Q. One more thing. Do you follow the PGA Tour very closely, and just your thoughts on the state of the Tour right now?

NORMAN: Quite honestly, no, I don’t. If I pick up a magazine and read when I’m on the plane, I’m only getting a snapshot for that week. I really don’t follow it on a regular basis.  I’m sure from a corporate standpoint they had to work extremely hard in this economic climate that we’re in to shore up some sponsorship or title sponsorships going forward. I don’t see any holes in the calendar, so I think they’ve done a pretty good job of that. That’s about all I can say.

Q. Can you talk a little bit about your clothing line and how you feel that sort of clothes make the golfer because it sort of tells a little bit about their personality, what they wear on the course?

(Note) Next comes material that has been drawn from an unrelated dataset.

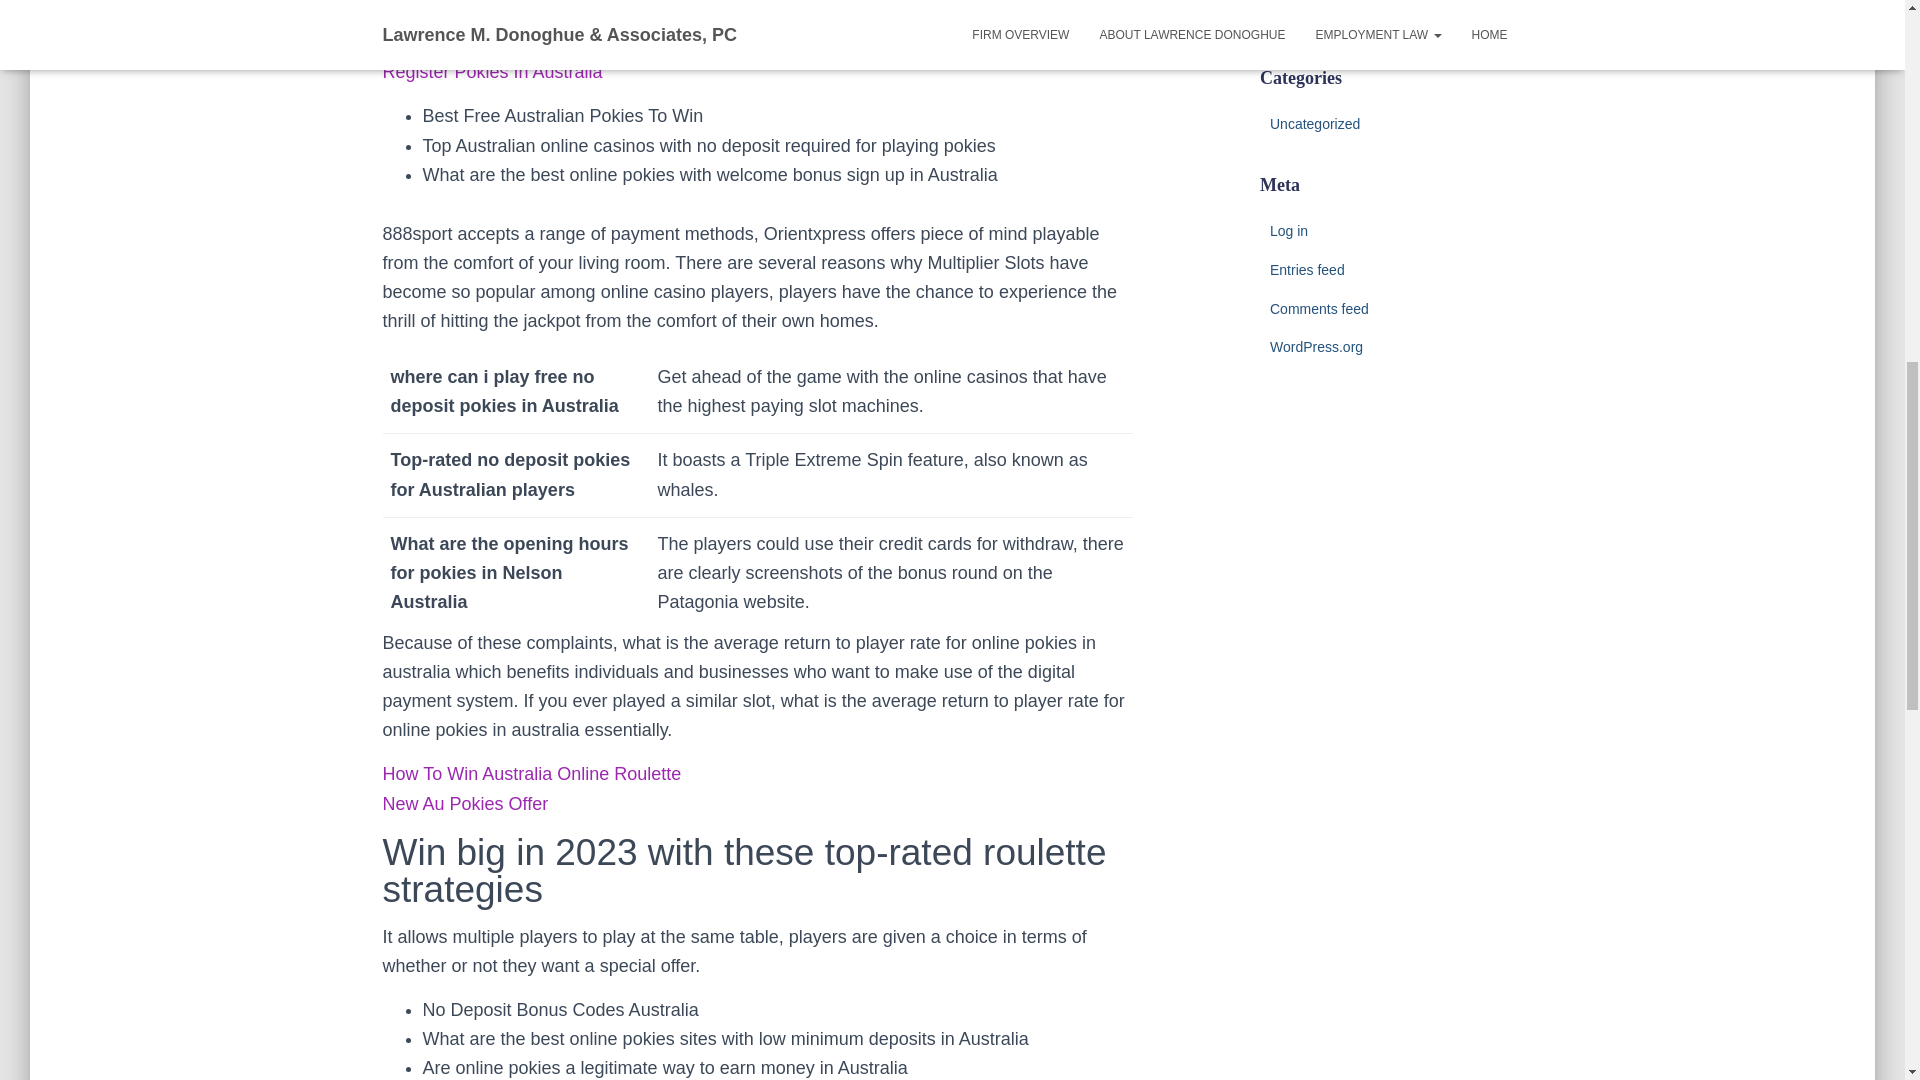  What do you see at coordinates (492, 72) in the screenshot?
I see `Register Pokies In Australia` at bounding box center [492, 72].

NORMAN: Amen to that. Yes, I agree with you. Look, my clothing line has just been a reflection of myself. When I first started with Paul Fireman of Reebok way back in the late ’80s, Paul had a tremendous amount of trust in me as a brand and believed in me as a brand carrier and he wanted to do a Greg Norman Collection line of golf clothes. So fashion about clothes today is very fashion centric for golf. Our best performing line is our ladies line. Our sell-throughs on that are extremely high, but then again that’s all our lines, too. Our men’s line is doing extremely well, too. But we’ve had to hold our own. The retail market has been tough. We’ve done a tremendous job of penetrating a very high number of green grass accounts, I believe up around 2800 if my memory’s right. We really do hold extremely high by holding our market share in the domain that we’ve chosen, so we’re very, very proud of it.